What is being asked:
Nothing but the lines below between the line holding "The height and width of the screenshot is (868, 1394)." and the line holding "Open actions menu for infoslack/ group", inclusive, should appear in the answer, each set down exactly.

Provided data:
--- START ---

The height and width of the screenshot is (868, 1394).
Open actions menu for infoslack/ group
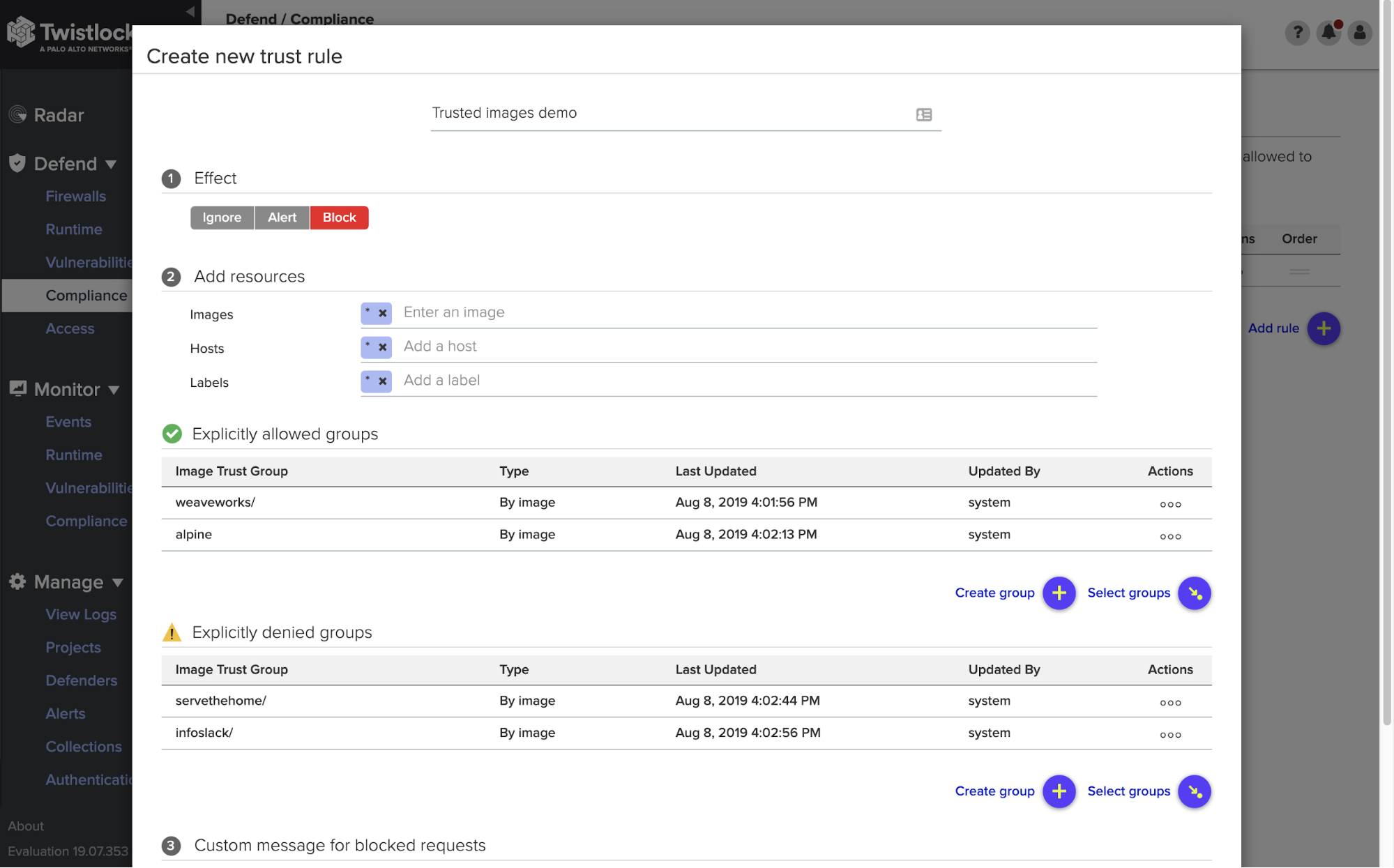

--- END ---
--- START ---

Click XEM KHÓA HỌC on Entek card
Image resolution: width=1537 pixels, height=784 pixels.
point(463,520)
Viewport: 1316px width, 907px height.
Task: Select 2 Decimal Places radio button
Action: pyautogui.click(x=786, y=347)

--- END ---
--- START ---

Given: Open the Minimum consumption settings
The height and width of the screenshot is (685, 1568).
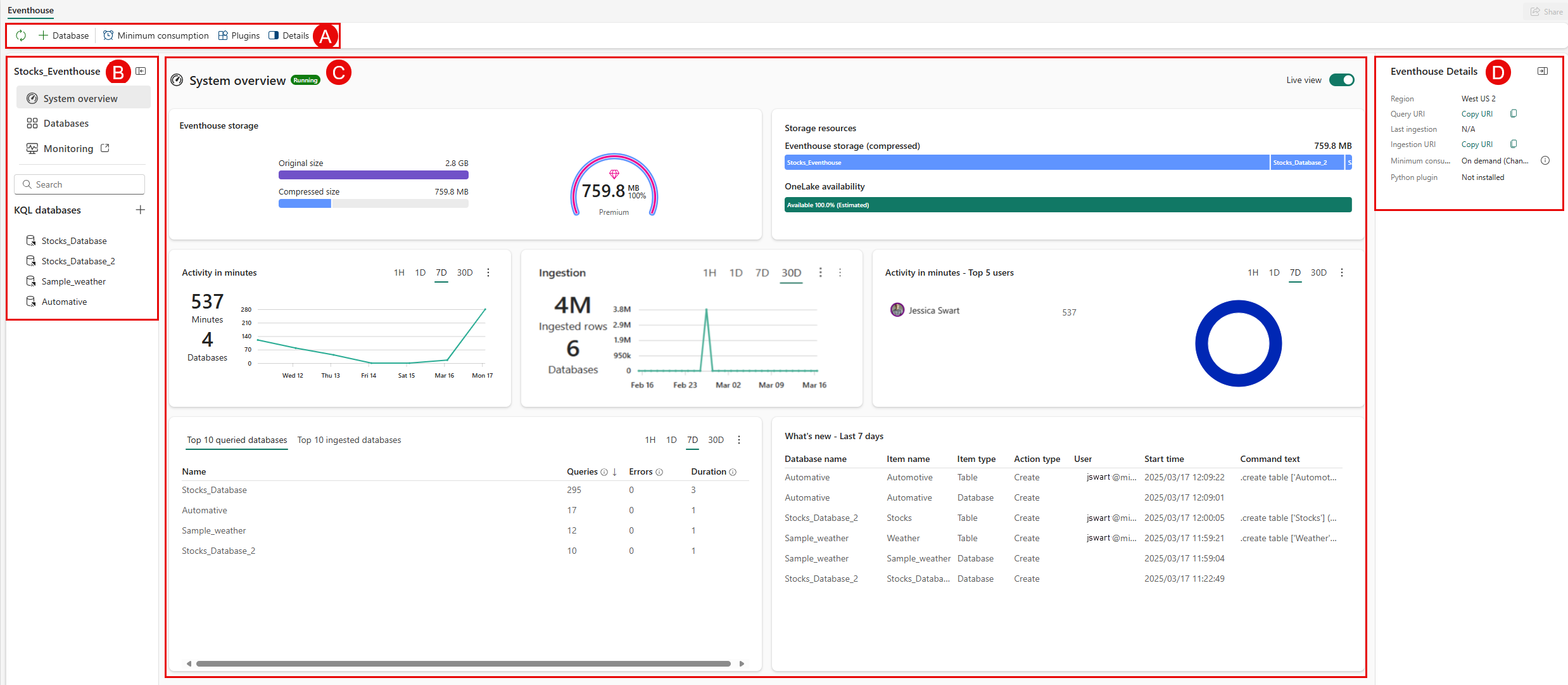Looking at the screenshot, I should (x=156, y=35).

--- END ---

Task result:
The height and width of the screenshot is (868, 1394).
Open actions menu for infoslack/ group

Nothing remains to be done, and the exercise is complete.